THE AFTERMATH of the murder of Russian opposition leader Boris Nemtsov has been chilling even by the sinister standards of Vladimir Putin. Ten days after the gangland-style hit on a bridge near the Kremlin, police arrested and charged several ethnic Chechens, including one who was said to have confessed. That man, Zaur Dadaev, turns out to be the former deputy commander of an elite police squad controlled by the Chechen leader Ramzan Kadyrov, a fierce Putin loyalist. Mr. Kadyrov quickly praised the suspect as “a real patriot of Russia.” Mr. Putin, meanwhile, chose Monday to present Mr. Kadyrov with an Order of Honor, along with Andrei Lugovoi, the leading suspect in the 2006 London murder of another Kremlin critic.
If this all seems rather unsubtle, then that may be the point. Mr. Kadyrov, whom the Russian leader installed as Chechnya’s absolute ruler and who in turn serves as a Kremlin attack dog, has been a suspect in the unsolved assassinations of other Putin opponents, including of journalist Anna Politkovskaya, who was gunned down on Mr. Putin’s birthday in 2006. In each instance Mr. Putin has shielded and defended Mr. Kadyrov. In the Politkovskaya case, several Chechens were arrested and eventually convicted of the killing in questionable trials that never explained who had ordered the murder.
The suspects in the Nemtsov killing also look like fall guys. According to a member of the Kremlin’s official human rights advisory council, three of the five suspects arrested were probably tortured; a sixth was reported to have blown himself up with a hand grenade. Those abused include Mr. Dadaev, who reportedly retracted what he said was a forced confession.
While his former foot soldier languishes in Moscow’s Lefortovo prison, Mr. Kadyrov has been offering a far-fetched theory for why he might have acted: Mr. Nemtsov, he says, gave offense with statements condemning the killing in Paris of journalists working for the magazine Charlie Hebdo. Mr. Dadaev, he claimed, is “a deeply religious person” who “was shaken” by this.

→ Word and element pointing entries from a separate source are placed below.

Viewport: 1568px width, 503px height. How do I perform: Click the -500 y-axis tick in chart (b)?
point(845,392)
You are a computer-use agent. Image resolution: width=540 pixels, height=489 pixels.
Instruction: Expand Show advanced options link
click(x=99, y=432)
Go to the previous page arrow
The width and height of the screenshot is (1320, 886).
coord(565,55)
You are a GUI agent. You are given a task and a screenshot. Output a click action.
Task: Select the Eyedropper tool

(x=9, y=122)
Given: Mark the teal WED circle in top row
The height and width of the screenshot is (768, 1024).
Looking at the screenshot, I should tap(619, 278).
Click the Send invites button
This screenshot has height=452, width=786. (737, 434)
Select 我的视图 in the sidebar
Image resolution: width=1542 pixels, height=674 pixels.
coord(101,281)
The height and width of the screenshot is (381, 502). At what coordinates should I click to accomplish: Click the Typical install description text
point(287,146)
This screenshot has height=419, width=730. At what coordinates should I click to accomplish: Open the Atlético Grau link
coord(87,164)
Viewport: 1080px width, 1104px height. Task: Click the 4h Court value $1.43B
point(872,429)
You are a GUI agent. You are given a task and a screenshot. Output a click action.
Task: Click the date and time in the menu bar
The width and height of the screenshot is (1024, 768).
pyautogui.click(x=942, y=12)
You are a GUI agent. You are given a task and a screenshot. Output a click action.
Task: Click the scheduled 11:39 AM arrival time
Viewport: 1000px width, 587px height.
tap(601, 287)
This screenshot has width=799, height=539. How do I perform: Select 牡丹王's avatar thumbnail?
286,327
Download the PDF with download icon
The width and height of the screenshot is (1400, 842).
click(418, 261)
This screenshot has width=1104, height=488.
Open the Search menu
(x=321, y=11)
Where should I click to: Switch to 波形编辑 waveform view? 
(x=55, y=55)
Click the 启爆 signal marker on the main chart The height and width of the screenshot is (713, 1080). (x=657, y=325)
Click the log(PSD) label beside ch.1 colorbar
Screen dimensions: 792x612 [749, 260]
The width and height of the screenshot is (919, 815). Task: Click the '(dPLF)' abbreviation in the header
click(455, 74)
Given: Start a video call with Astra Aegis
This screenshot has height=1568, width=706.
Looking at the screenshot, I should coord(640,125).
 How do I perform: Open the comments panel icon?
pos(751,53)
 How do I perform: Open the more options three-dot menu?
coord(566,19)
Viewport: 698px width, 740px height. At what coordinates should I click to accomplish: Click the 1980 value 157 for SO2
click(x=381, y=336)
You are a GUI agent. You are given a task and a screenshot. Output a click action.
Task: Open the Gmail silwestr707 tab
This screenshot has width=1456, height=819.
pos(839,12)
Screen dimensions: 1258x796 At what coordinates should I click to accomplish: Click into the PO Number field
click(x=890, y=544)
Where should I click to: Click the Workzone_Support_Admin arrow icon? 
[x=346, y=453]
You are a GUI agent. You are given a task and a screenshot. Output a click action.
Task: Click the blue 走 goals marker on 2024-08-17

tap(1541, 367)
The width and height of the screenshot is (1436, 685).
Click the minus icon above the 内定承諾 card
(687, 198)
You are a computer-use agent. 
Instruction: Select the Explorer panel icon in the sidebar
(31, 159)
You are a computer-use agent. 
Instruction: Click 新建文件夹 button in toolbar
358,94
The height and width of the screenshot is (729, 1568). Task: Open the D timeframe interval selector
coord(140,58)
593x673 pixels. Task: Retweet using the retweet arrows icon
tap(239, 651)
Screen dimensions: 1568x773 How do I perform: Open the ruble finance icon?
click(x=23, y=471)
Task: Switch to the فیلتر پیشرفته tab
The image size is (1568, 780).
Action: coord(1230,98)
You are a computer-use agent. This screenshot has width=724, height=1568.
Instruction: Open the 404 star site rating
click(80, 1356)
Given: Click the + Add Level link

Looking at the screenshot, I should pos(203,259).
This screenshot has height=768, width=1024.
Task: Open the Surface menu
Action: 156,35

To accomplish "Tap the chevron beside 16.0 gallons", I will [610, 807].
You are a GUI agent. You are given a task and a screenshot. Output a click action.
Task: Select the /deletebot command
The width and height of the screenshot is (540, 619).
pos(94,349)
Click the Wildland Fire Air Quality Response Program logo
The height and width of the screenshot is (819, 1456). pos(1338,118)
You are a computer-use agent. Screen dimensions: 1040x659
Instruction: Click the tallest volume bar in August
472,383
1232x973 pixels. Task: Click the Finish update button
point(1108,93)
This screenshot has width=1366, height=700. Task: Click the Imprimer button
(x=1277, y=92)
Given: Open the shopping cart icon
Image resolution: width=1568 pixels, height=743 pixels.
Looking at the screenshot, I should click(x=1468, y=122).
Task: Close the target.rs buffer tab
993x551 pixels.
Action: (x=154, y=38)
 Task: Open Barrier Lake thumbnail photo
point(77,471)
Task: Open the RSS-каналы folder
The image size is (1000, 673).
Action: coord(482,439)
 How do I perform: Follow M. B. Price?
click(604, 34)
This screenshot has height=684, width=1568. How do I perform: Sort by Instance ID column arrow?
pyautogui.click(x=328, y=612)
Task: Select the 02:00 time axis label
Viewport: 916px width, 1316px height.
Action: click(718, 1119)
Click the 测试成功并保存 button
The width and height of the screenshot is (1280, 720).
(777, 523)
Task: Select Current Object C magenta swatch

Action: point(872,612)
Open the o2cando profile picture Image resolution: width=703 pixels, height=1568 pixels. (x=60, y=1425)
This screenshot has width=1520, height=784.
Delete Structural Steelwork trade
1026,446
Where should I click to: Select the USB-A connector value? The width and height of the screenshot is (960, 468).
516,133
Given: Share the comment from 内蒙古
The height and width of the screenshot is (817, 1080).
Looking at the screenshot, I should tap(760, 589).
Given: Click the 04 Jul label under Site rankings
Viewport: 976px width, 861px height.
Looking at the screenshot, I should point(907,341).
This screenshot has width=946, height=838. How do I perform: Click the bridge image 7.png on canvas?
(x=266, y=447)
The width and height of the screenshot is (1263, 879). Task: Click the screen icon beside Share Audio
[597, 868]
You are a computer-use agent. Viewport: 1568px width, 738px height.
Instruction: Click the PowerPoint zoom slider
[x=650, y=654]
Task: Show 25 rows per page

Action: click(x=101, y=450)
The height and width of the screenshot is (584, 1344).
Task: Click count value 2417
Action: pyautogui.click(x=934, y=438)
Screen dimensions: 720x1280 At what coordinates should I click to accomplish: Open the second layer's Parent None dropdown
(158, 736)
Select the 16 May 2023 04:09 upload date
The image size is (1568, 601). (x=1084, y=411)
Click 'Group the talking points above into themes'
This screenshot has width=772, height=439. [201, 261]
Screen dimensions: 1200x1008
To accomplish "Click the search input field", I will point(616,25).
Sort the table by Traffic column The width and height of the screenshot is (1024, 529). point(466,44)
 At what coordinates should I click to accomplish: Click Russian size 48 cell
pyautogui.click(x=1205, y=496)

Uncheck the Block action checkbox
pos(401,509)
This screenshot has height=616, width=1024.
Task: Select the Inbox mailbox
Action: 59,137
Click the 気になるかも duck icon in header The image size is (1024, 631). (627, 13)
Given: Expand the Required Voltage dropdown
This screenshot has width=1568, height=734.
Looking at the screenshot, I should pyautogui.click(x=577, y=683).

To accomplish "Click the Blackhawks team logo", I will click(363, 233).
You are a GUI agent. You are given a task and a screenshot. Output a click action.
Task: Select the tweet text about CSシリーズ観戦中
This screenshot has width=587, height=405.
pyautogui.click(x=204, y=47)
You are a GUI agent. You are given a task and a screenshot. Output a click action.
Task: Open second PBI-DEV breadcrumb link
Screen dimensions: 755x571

To believe this is to ignore Mr. Nemtsov’s far larger profile as an adversary of Mr. Putin and the deep connections between Mr. Kadyrov and the Putin regime. Just a few weeks ago, the Chechen leader staged a rally of his gunmen in Grozny’s soccer stadium; according to an account in Time magazine, Mr. Kadyrov declared: “We will gladly fulfill any order, in any spot of the world where our president tells us to go.” Brian Whitmore of Radio Free Europe reported that a contingent of Mr. Kadyrov’s thugs played a prominent role in a recent Kremlin-orchestrated rally against last year’s “Maidan” revolution in Ukraine. They carried signs saying, “Putin and Kadyrov will prevent Maidan in Russia,” along with photographs of Mr. Nemtsov, who had denounced Mr. Putin’s Ukraine adventures.
Of course, there is no proof that either Mr. Kadyrov or Mr. Putin were involved in Mr. Nemtsov’s murder, and there may never be. But Russians following the case have gotten a clear message. Anyone who opposes the Putin regime, no matter how prominent, can be killed — and those responsible are more likely to receive a Kremlin medal than a court summons.